Although most facilities are closed and most staff aren’t present, green spaces from city parks to national public lands remain a resource for those in need of fresh air, exercise or solace during the COVID-19 pandemic.
“It’s good to remember — and well documented in the medical literature — that immersion in nature boosts human immune systems and provides many other health benefits,” North Cascades Institute Executive Director Saul Weisberg wrote in a notice about the nonprofit’s facilities being closed and programs canceled.
The local organization, which works to expose all ages to nature, is encouraging community members to find ways to enjoy the outdoors on their own while practicing social distancing.

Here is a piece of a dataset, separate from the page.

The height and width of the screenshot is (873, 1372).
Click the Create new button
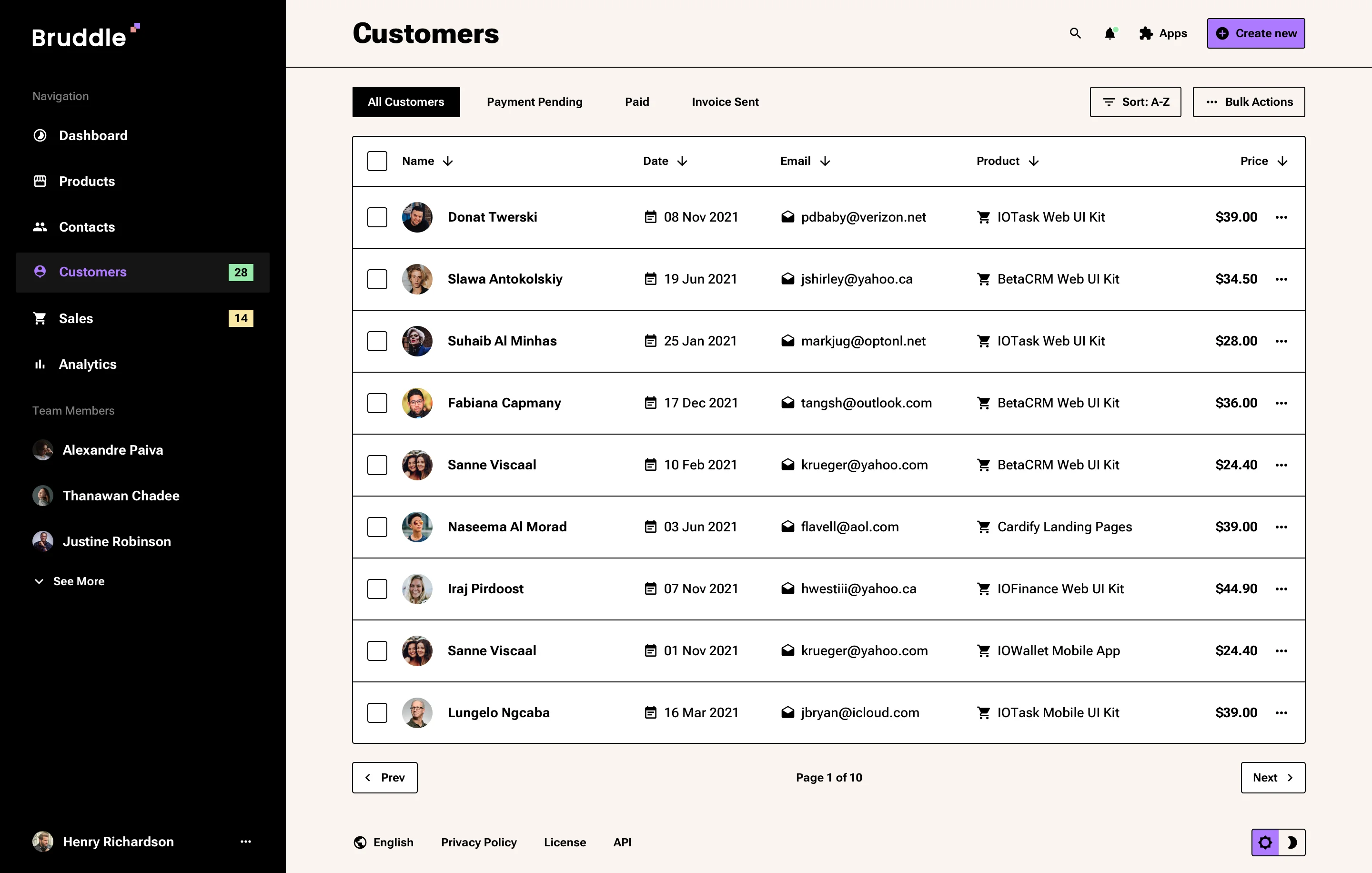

“Go outside. Rejoice in the spring flowers and the swallow’s return,” Weisberg wrote.
Skagit County Public Health also says outdoor activities such as walking, running, biking and hiking are encouraged as ways to manage stress brought on by COVID-19.
“We want to encourage, from a social, emotional, well-being standpoint, that people are getting outside,” Skagit County Parks and Recreation Director Brian Adams said. “I think cabin fever is a real thing. ... If we’re stuck in our homes, it’s not the perfect thing for our mental well-being.”
Playing outside is also important for children, but access to public playground equipment is closed in order to prevent families from gathering in close proximity and children from touching the same surfaces.
“We closed our playgrounds last week with just signs and today we are closing them with caution tape,” Adams said. “We’re also closing our picnic shelters. We just don’t have the capacity to get to all these sites (to frequently sanitize).”
Washington state agencies also announced Sunday the closure of campgrounds. Offices and in some cases restrooms are closed at city, county, state and federal public lands to limit person-to-person contact.
All levels of government ask those who choose to spend time outdoors during the pandemic to practice good hygiene and social distancing of at least six feet.
“Social distancing is a practice that can take place within the forest,” Mt. Baker-Snoqualmie National Forest Public Affairs Specialist Colton Whitworth said in an email.
The Forest Service and Washington Trails Association recommend choosing less popular destinations. In Skagit County, that means avoiding areas such as Oyster Dome.
Skagit Land Trust Executive Director Molly Doran wrote in a notice to members and volunteers that land trust properties throughout the county are less frequently used public spaces that are accessible for walking and wildlife watching.
“As state and local protocols allow it, you may want take a walk on one of the land trust properties. ... It is easy to give each other more than six feet of space on all of our trails,” Doran wrote.
For those unable to access public lands or uncomfortable about leaving home, the Washington Trails Association recommends taking in fresh air from balconies, backyards or open windows.
If individuals or families choose to go to parks, the association recommends choosing one close to home and trying to visit during less popular hours.
“If we want to continue to have access to parks, it’s important that crowds not gather,” the association wrote in a statement.
Anacortes, Burlington, Mount Vernon and Sedro-Woolley city websites state that local parks remain open.
State Parks including Bay View, Deception Pass, Rasar and Rockport are open for day use, as are state Department of Natural Resources and state Department of Fish & Wildlife properties.
The North Cascades National Park Service Complex and Mt. Baker-Snoqualmie National Forest remain accessible as well, but visitor centers and ranger stations are closed.
The National Park Service is waiving entrance fees in order to limit person-to-person contact that would be required to exchange passes and payment.
The Forest Service and other agencies have said search and rescue operations may be limited due to other first responder needs related to COVID-19. That means high-risk activities such as rock climbing and backcountry adventure with increased chances of injury or distress should be avoided, according to a Forest Service statement.